The man next to me has cologne so strong that I’m dizzy with hallucinations, plus all those mushrooms I took.

@kwirkyKerri

You said you wanted a video of me eating a banana. Nothing about me not slicing it.
YOU’RE WELCOME.

@TragicAllyHere

I read a description of my personality and it warned that I should be careful not to let myself fall into “hermit mode” and I’m like hermit mode sounds awesome how do I unlock hermit mode

@myonlymizztake

Elmer Fudd married Bugs Bunny. Twice. I think they had a better shot than you.

– me as a marriage counselor

@grimpossible

Just gave the Earth a one-star rating and a bad review on TripAdvisor to discourage any aliens that were planning an invasion.

@tracietom

Have you been working out? You look amazing! You should be a supermodel. I ran over your dog.

@hasht4g

I’ll be buried in a spring-loaded coffin stuffed w/ tons of confetti.
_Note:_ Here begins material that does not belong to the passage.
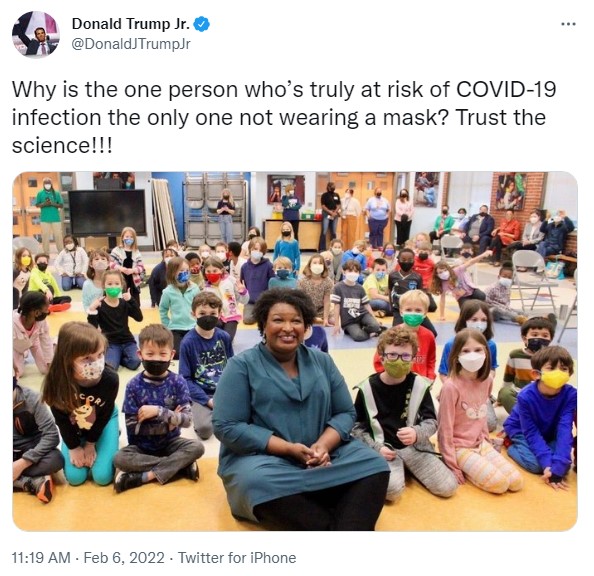Click the empty gray folding chair in photo
This screenshot has height=576, width=594.
(532, 279)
In the future some archeologist is gonna have an awesome day at work.

@jenlaw_11

And satan said “let all the opinions of strangers on social media have an absurdly large effect on you” and it was so

@pilau

Her: I just feel so alone

Him: Jesus loves you

Jesus: [awkwardly] Duuude shut up

@TheCatWhisprer

Based on her reaction I don’t think my toddler will ever forgive me for gently wiping her face.